[DOCUMENT EXTRACT]
| Long track record of operations and experienced management
STIL has an operational track record of nearly four decades. It was originally incorporated in 1965 and was subsequently taken over by the Kolkata-based Kajaria family in 2011. The promoters have more than three decades of experience in the manufacturing and marketing of jute and related products. Post-acquisition, the promoters established a Jute Park at Shaktigarh (Burdwan district, West Bengal) under a Public-Private Partnership (PPP) model, which became operational in September 2014. STIL is currently managed by Mr. Srivatsa Kajaria, representing the fourth generation of the Kajaria family, who brings forward the legacy and domain expertise of the group. Acuite believes that the company’s long operational track record, coupled with the extensive experience of the promoters in the jute industry, will continue to support strong relationships with key customers and suppliers.

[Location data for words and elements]
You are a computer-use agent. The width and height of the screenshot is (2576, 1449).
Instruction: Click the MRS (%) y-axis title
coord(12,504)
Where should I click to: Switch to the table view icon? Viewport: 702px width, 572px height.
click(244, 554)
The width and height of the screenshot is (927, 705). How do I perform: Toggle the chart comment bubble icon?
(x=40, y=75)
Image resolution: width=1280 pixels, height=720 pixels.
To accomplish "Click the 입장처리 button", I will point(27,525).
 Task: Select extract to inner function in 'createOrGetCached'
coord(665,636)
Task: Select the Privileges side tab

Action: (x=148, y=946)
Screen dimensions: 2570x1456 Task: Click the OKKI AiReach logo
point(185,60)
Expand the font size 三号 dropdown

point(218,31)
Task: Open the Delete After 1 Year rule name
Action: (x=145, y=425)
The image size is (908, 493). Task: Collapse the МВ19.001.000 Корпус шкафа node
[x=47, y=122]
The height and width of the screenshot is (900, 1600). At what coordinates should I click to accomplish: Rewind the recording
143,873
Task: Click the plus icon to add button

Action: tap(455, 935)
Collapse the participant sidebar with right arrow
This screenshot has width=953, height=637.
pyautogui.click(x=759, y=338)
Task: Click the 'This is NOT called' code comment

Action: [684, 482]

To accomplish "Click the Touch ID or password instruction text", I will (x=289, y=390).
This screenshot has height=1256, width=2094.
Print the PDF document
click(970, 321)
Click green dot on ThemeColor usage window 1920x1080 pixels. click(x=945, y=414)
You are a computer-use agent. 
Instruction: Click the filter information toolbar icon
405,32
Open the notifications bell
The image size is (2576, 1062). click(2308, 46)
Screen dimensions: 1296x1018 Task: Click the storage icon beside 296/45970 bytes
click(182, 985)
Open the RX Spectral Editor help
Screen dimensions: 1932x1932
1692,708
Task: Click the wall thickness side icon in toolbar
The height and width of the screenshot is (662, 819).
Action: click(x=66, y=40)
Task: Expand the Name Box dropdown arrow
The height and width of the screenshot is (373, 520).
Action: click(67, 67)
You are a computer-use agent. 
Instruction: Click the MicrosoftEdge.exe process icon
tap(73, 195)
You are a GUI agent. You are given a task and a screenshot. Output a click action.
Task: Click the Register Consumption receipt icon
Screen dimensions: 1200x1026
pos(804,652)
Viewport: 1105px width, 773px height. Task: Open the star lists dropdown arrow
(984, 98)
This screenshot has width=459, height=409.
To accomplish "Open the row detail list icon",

[DIRECTIONS]
1. Output the rows as a numbered list, starting at the first row and ending at the line that contains "(x=40, y=75)", with both ends included and blank lines omitted.
2. Write the next part of the passage on STIL's operational track record and management, picking up after its final sentence.
The passage and the rows have no connection to each other.

[FINAL ANSWERS]
1.
1. You are a computer-use agent. The width and height of the screenshot is (2576, 1449).
2. Instruction: Click the MRS (%) y-axis title
3. coord(12,504)
4. Where should I click to: Switch to the table view icon? Viewport: 702px width, 572px height.
5. click(244, 554)
6. The width and height of the screenshot is (927, 705). How do I perform: Toggle the chart comment bubble icon?
7. (x=40, y=75)

2.
Steady growth in revenues albeit thin profit margins
STIL’s operating income marginally improved to Rs. 769.85 crore in FY25 from Rs. 758.86 crore in FY24, driven by improved demand and better sales realizations. In 9MFY26, the company reported revenues of Rs. 806.88 crore, significantly higher than Rs. 517.02 crore in 9MFY25, mainly on account of further improvement in realizations and volume sales during the period. For FY26, the revenue is expected to increase to the range of Rs. 1,000–1,100 crore, supported by increased demand from government organizations. The company’s major customers include Telangana State Civil Supplies Corporation Limited, Rajasthan State Cooperative, Gujarat State Cooperative, among others. The operating margin marginally improved to 2.87 per cent in FY2025 from 2.82 per cent in FY2024 due to lower raw-material expenses. Further, the net profit margin remained thin at 0.74 per cent in FY2025 from 0.54 per cent in FY24. Acuite believes that the company’s ability to sustain its improved operating scale and sustain improvement in profitability margins will remain a key rating monitorable.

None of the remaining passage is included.